So, I'm trying to use Trainning API of POSTagger. But I would like to append the new trained data to the old model. Or, if I want to train it multiple times, I would have a lot of model files. How could I combine of the result back to the existing model. So, I only have one model with bigger data.
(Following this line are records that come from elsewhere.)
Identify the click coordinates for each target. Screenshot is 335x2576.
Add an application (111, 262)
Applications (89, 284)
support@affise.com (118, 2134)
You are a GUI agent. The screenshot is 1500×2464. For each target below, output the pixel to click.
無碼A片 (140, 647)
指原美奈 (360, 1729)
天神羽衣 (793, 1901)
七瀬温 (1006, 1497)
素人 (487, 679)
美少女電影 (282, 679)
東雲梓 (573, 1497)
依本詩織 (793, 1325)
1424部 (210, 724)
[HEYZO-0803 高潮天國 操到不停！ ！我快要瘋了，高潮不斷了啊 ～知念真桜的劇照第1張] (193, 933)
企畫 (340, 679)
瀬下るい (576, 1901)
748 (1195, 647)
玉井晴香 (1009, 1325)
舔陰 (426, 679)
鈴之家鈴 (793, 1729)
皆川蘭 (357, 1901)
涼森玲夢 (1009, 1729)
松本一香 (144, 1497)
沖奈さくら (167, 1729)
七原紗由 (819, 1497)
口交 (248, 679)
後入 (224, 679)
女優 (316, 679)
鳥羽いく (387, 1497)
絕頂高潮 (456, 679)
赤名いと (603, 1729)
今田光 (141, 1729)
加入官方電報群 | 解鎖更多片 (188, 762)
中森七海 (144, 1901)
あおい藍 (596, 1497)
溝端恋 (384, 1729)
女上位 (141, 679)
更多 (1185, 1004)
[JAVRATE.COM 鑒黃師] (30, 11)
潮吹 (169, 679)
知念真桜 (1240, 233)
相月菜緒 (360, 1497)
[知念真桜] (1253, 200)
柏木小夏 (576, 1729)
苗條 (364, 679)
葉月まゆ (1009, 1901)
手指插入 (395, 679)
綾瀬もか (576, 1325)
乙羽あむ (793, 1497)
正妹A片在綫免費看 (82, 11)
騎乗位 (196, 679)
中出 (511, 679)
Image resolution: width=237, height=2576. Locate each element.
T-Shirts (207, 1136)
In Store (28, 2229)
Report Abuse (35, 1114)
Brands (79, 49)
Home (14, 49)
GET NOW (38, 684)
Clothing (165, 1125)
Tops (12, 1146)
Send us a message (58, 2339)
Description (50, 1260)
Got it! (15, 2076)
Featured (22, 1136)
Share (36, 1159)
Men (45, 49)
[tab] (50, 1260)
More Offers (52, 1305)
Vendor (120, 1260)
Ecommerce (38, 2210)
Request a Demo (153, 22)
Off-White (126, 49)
I think the model file is a binary file, so I'm not sure if appending file could work in this case.
Here is my code
public class POSTraining {
private final String outputModel;
private InputStream dataIn;
public POSTraining() throws IOException {
outputModel = this.getClass().getResource("/model/en-pos-maxent.bin").getPath();
dataIn = this.getClass().getResourceAsStream("/model/en-pos.train");
}
public static void main(String args[]) throws IOException {
POSTraining posTraining = new POSTraining();
posTraining.train();
}
public void train() {
try {
ObjectStream lineStream = new PlainTextByLineStream(dataIn, "UTF-8");
ObjectStream sampleStream = new WordTagSampleStream(lineStream);
TrainingParameters trainParams = new TrainingParameters();
trainParams.put("model", ModelType.MAXENT.name());
POSModel trainedModel = POSTaggerME.train("en", sampleStream, trainParams, null, null);
BufferedOutputStream bufferedOutputStream = new BufferedOutputStream(new FileOutputStream(outputModel));
trainedModel.serialize(bufferedOutputStream);
} catch (IOException e) {
e.printStackTrace();
} finally {
if (dataIn != null) {
try {
dataIn.close();
} catch (IOException e) {
// Not an issue, training already finished.
// The exception should be logged and investigated
// if part of a production system.
e.printStackTrace();
}
}
}
}
}
That's not generally possible with NLP models. You can't incrementally adjust them.